Open Access Highly Accessed Open Badges Research

The ESAT-6 gene cluster of Mycobacterium tuberculosis and other high G+C Gram-positive bacteria

Nico C Gey van Pittius1*, Junaid Gamieldien2, Winston Hide2, Gordon D Brown3, Roland J Siezen4 and Albert D Beyers1

Author Affiliations

1 US/MRC Centre for Molecular and Cellular Biology, Department of Medical Biochemistry, University of Stellenbosch, Tygerberg, 7505, South Africa

2 South African National Bioinformatics Institute (SANBI), University of the Western Cape, Bellville, 7535, South Africa

3 Sir William Dunn School of Pathology, University of Oxford, South Parks Road, Oxford OX1 3RE, UK

4 Center for Molecular and Biomolecular Informatics, University of Nijmegen, 6525ED Nijmegen, The Netherlands

For all author emails, please log on.

Genome Biology 2001, 2:research0044-research0044.18  doi:10.1186/gb-2001-2-10-research0044

Published: 19 September 2001



The genome of Mycobacterium tuberculosis H37Rv has five copies of a cluster of genes known as the ESAT-6 loci. These clusters contain members of the CFP-10 (lhp) and ESAT-6 (esat-6) gene families (encoding secreted T-cell antigens that lack detectable secretion signals) as well as genes encoding secreted, cell-wall-associated subtilisin-like serine proteases, putative ABC transporters, ATP-binding proteins and other membrane-associated proteins. These membrane-associated and energy-providing proteins may function to secrete members of the ESAT-6 and CFP-10 protein families, and the proteases may be involved in processing the secreted peptide.

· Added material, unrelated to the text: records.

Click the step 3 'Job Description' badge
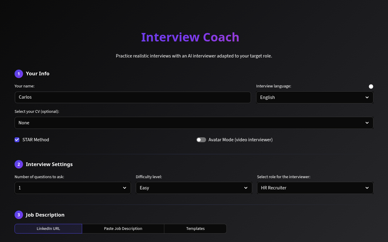pyautogui.click(x=18, y=215)
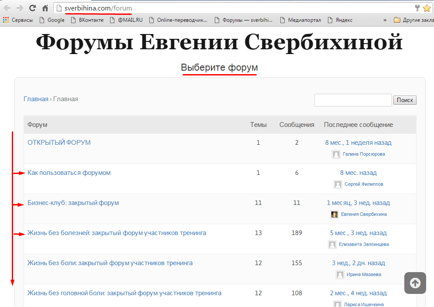Click the scroll-to-top arrow button
The image size is (434, 307).
pos(415,283)
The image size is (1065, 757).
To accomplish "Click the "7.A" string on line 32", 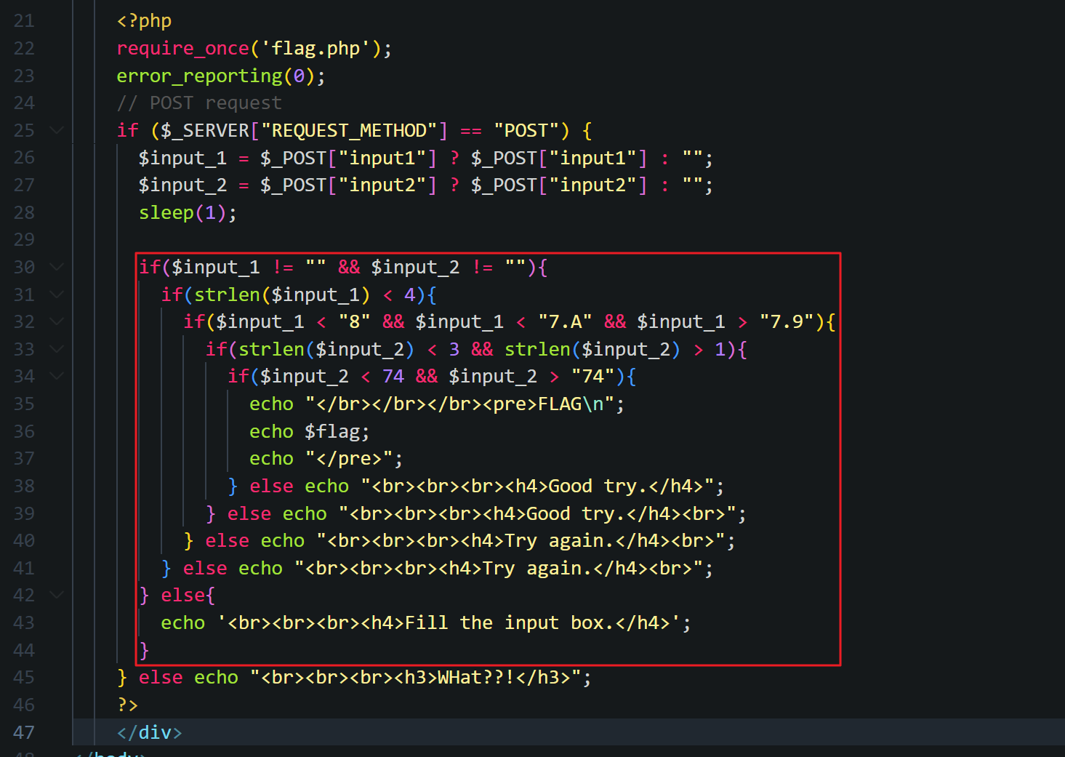I will click(x=564, y=322).
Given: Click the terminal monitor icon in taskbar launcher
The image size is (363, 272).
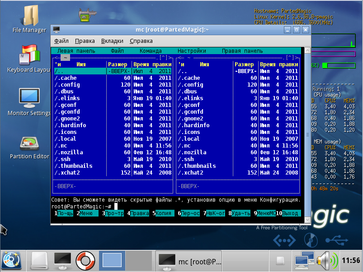Looking at the screenshot, I should 62,260.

Finished and unfinished genome sequencing data of 98 publicly available microbial genomes has been analyzed for the presence of orthologs of the ESAT-6 loci. The multiple duplicates of the ESAT-6 gene cluster found in the genome of M. tuberculosis H37Rv are also conserved in the genomes of other mycobacteria, for example M. tuberculosis CDC1551, M. tuberculosis 210, M. bovis, M. leprae, M. avium, and the avirulent strain M. smegmatis. Phylogenetic analyses of the resulting sequences have established the duplication order of the gene clusters and demonstrated that the gene cluster known as region 4 (Rv3444c-3450c) is ancestral. Region 4 is also the only region for which an ortholog could be found in the genomes of Corynebacterium diphtheriae and Streptomyces coelicolor.


Comparative genomic analysis revealed that the presence of the ESAT-6 gene cluster is a feature of some high-G+C Gram-positive bacteria. Multiple duplications of this cluster have occurred and are maintained only within the genomes of members of the genus Mycobacterium.